We anticipate that ADAPs with high rates of viral suppression will share information about programs and policies that could be disseminated to improve viral suppression and reduce differences in outcomes for subpopulations who are disproportionately affected and/or historically underserved. Because we will also have data on aspects of the states (such as Medicaid expansion status) as well as viral suppression rates, we can provide context for the environments in which these programs or policies affect ADAP clients. The Health Resources and Services Administration and state ADAPs could use these results to inform future regulatory and funding priorities. Following completion of the interviews, there were additional cost-containment measures imposed [43,44]. Therefore, these interviews will serve as a critical baseline assessment prior to the implementation and evaluation of the impacts of these cost-containment measures. In close collaboration with NASTAD, findings will be disseminated to traditional academic audiences and translated into actionable policy recommendations. Dissemination to stakeholders will include the development of brief, accessible policy reports and presentations at key national- and state-level RWHAP-ADAP convenings to facilitate shared best practices and immediate translation into operational changes.

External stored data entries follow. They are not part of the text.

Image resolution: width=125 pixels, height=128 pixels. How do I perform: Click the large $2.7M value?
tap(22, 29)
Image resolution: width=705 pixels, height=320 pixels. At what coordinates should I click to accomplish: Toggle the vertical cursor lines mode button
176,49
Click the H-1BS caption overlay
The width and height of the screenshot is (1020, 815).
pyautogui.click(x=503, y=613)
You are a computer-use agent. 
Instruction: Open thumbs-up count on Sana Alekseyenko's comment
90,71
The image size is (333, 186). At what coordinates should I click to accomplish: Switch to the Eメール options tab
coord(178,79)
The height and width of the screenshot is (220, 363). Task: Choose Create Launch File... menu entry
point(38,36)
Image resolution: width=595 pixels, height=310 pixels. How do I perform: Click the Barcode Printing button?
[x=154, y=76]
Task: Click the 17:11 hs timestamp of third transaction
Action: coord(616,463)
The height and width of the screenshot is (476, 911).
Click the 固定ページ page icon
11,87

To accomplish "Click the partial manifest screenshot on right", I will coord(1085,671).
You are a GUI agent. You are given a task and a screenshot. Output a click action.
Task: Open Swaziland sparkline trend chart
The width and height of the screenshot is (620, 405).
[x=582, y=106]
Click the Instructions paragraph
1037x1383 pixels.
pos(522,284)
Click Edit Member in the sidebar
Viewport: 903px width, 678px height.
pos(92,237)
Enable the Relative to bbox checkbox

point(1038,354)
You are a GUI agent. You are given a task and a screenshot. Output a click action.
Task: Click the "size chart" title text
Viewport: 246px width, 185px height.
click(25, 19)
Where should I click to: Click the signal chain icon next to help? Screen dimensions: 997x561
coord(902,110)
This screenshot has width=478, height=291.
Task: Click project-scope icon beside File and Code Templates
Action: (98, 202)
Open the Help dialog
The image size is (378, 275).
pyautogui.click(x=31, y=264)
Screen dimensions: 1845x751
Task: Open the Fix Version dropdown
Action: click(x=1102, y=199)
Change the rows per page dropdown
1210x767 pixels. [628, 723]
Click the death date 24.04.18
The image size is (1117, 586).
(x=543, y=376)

Despite the study strengths, several challenges remain. Perspectives are drawn primarily from state health department HIV leaders, ADAP leaders and staff, and key stakeholders, which may underrepresent frontline staff and client experiences and may be influenced by institutional framing or social desirability. Although we use maximum variance sampling, participation is voluntary, and some states may differ systematically from those that did not participate. Viral suppression is shaped by many factors beyond ADAP design, including the broader HIV care infrastructure and health system navigation, Medicaid policies, and social and structural determinants. Findings also reflect a dynamic policy period (eg, the end of the COVID-19 public health emergency and the related Medicaid continuous coverage unwinding, as well as delayed funding and defunding of state public health systems), which may affect generalizability over time. Finally, we will mitigate concerns related to generalizability using team-based coding, audit trails, reflexivity, and triangulation.

Dissemination Plan

We will disseminate the results of this study through traditional academic channels, including peer-reviewed manuscripts and presentations at national HIV conferences. In addition, study findings will inform the development of policy reports tailored to federal and state partners. In collaboration with NASTAD, we will share results directly with ADAP leadership and program staff to support translation of evidence into practice. We will align dissemination products with the Translational Science Benefit Model for optimal translation to impact policy and health outcomes [45].

Conclusions

This qualitative study will address a critical gap by characterizing the operational, organizational, and contextual factors that enable ADAPs to achieve sustained viral suppression. By identifying key mechanisms that drive success across diverse state contexts, this work is well suited to inform policy and program development aimed at improving the overall health of people living with HIV. Findings will contribute essential evidence to guide ADAPs, policymakers, and public health leaders in strengthening the nation’s HIV care safety net.

Acknowledgments

The authors thank the team members from 2 state AIDS Drug Assistance Programs (ADAPs) who generously met with us to advise on the study design. The authors also thank state health department leaders and ADAP leaders and teams for their time and effort in participating in the study.

Funding

This work is supported by the National Institute of Allergy and Infectious Diseases at the National Institutes of Health (grant R01AI170093 to KAM). The content is solely the responsibility of the authors and does not necessarily represent the official views of the National Institutes of Health.

Data Availability

The datasets generated or analyzed during this study are not publicly available due to the sensitive nature of the interview content and the terms of participant consent but deidentified quotations are available from the corresponding author on reasonable request.

Authors' Contributions

Conceptualization: AK, AS, EQR, JK-M, KAM, RP, SL, TH

Data curation: AS, EQR, JK-M, KAM

Funding acquisition: AK, AS, JK-M, KAM, TH

Methodology: AS, EQR, JK-M, KAM

Project administration: AS, EQR, JK-M, KAM

Supervision: AS, JK-M, KAM

Visualization: AS, EQR, JK-M, KAM, RP, SL

Writing—original draft: AK, AS, EQR, JK-M, KAM, RP, SL, TH

Writing—review and editing: AK, AS, EQR, JK-M, KAM, RP, SL, TH

Conflicts of Interest

AS owns stocks from Merck and Co. JK-M owns equity in ArteraAI, a cancer biomarker company that is unrelated to this current work.

Multimedia Appendix 1

Interview guide.

DOCX File , 29 KB

Multimedia Appendix 2

Peer review report from PPAH - Population and Public Health Approaches to HIV/AIDS Study Section, Healthcare Delivery and Methodologies Integrated Review Group (National Institutes of Health, USA).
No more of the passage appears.